BEGIN Page text

Eid-ul-Azha this year saw the highest number of road accidents and casualties in seven years, despite a ban on the movement of motorcycles, responsible for most accidents on highways, according to the Passenger Welfare Association of Bangladesh.
There were at least 319 accidents across the country during 15 days of Eid travels, from 3 July to 17 July, leaving 398 killed and 774 wounded, Secretary-General of the association, Md Mozammel Haque Chowdhury, said at a press conference at the Dhaka Reporters Unity in the capital on Tuesday.
Previously, the highest number of accidents and deaths were 193 and 248 respectively during Eid-ul-Azha of 2016, noted the association that collects data from widely-circulated newspapers and online news portals.
Mozammel Haque said there was no Covid-related restriction this Eid and the number of travellers was very high. Some 1.2 crore people left Dhaka for their village homes and some 4 crore travelled from one district to another.
Apart from buses, 25 lakh motorcycles and 40 lakh easy bikes were on the roads during the 15 days studied.
"Thanks to rigorous patrolling by law enforcement and other agencies, Eid journeys were somewhat better this time, yet the usual road accidents increased."

END Page text
BEGIN Entries provided

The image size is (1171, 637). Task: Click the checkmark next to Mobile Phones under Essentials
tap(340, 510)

END Entries provided
BEGIN Entries provided

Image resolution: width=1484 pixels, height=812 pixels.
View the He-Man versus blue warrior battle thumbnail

END Entries provided

• **Things to do**:
1. In one to three sentences, explain what the Eid road accident report credits for Eid journeys being somewhat better this time.
2. Retype, without any changes, the stretch of the Eid road accident report from "Eid-ul-Azha this year" through "online news portals.".
The entries that come after the text stand on their own and are unrelated to it.

• **Problem solutions**:
1. The report quotes Mozammel Haque as crediting rigorous patrolling by law enforcement and other agencies for Eid journeys being somewhat better this time. He adds that the usual road accidents nonetheless increased.

2.
Eid-ul-Azha this year saw the highest number of road accidents and casualties in seven years, despite a ban on the movement of motorcycles, responsible for most accidents on highways, according to the Passenger Welfare Association of Bangladesh.
There were at least 319 accidents across the country during 15 days of Eid travels, from 3 July to 17 July, leaving 398 killed and 774 wounded, Secretary-General of the association, Md Mozammel Haque Chowdhury, said at a press conference at the Dhaka Reporters Unity in the capital on Tuesday.
Previously, the highest number of accidents and deaths were 193 and 248 respectively during Eid-ul-Azha of 2016, noted the association that collects data from widely-circulated newspapers and online news portals.